If there is any loss of data or risk of loss, employees must immediately contact Fiona Tatton, who will advise what to do next. Employees must comply with the practice’s data incident/ breaches policy.

Employees are reminded that under the Computer Misuse Act 1990, there are three criminal offences:

s.1:     Unauthorised access to computer material.

s.2:    Unauthorised access with intent to commit or facilitate the commission of further offences.

s.3:    Unauthorised modification of computer material.

Employees who are unsure as to whether they are able to access or modify material must contact Fiona Tatton for guidance. Any commission of or attempt to commit a criminal offence by an employee will be dealt with in accordance with Womanthology Limited’s disciplinary policy.

All employees must keep information about the clients and Womanthology Limited secure at all times. If an employee is concerned that data or confidential information is at risk, he or she must immediately contact Fiona Tatton.

Communications and training

All new employees are given training on the GDPR and DPA 2018 and their obligations in relation to personal data. The training is mandatory so that they understand what is meant by personal data and special categories of personal data and what their obligations are.

The department heads are responsible for ensuring appropriate ongoing awareness of all employees in respect of the GDPR obligations and the data subject rights requests procedure.

Monitoring and review

The policy will be reviewed by Fiona Tatton if there are changes to the law and they will annually monitor the suitability of and effectiveness of the processes, systems and controls through the firm’s audit programme. The results will feed into the annual report prepared by Fiona Tatton. Where applicable, additional monitoring will be carried out to comply with any additional client requirements.

Record keeping

Records must be kept of all data breaches and incidents (and follow-up action), data subject rights requests and training.

All records must be maintained for at least five years and will be maintained by Fiona Tatton, who will identify common errors and trends and follow up with the relevant teams.

Breaches of policy

Breaches of this policy may require that a report may have to be made to the ICO under Womanthology Limited’s policy on reporting to the ICO.

Further advice

If there are concerns regarding a client and potential breaches of confidentiality, employees must contact Fiona Tatton immediately for advice.

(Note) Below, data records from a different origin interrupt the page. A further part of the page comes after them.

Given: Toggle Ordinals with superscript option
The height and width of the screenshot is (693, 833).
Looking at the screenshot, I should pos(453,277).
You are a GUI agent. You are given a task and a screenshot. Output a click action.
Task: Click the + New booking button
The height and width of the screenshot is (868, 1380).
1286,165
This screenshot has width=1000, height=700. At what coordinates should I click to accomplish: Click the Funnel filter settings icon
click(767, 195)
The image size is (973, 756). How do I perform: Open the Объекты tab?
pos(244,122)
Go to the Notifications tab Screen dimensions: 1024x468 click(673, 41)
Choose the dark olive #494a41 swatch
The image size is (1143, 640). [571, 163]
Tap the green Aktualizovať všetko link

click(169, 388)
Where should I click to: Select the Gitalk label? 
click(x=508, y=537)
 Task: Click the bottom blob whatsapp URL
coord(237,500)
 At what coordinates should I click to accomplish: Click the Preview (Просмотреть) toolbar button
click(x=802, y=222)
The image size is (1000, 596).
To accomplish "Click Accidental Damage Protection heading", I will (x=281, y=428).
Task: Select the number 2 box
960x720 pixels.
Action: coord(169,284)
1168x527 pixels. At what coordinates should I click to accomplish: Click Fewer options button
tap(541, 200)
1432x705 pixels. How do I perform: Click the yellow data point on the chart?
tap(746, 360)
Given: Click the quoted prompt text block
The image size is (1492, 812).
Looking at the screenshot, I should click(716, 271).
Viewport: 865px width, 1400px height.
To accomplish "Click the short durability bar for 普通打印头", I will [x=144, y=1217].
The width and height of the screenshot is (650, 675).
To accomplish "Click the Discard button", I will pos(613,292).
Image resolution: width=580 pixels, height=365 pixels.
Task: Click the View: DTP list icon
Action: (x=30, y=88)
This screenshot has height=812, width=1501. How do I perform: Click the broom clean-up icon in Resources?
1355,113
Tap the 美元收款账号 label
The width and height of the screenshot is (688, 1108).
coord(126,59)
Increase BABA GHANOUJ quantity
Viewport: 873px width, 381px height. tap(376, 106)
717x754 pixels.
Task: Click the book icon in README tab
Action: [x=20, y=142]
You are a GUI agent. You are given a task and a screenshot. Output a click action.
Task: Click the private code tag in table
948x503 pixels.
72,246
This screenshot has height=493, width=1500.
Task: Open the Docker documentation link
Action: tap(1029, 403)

Related policies and procedures

The following policies and procedures must be considered when complying with this policy:

  • Disciplinary policy.
  • Data subject rights policy and procedure.
  • Responding to requests from third parties policy.
  • Reporting to the ICO policy.
  • Data retention and destruction procedure.
  • Ongoing monitoring procedure.
  • Data loss policy.
  • Data protection complaints policy.
  • Training procedure.

Glossary

DP           data protection

DPA 2018 Data Protection Act 2018

DSAR       data subject access request

EEA         European Economic Area

GDPR       General Data Protection Regulation

ICO          Information Commissioner’s Office

Date of effect/date of review

This policy shall come into effect on 15th July 2020 and will be reviewed annually.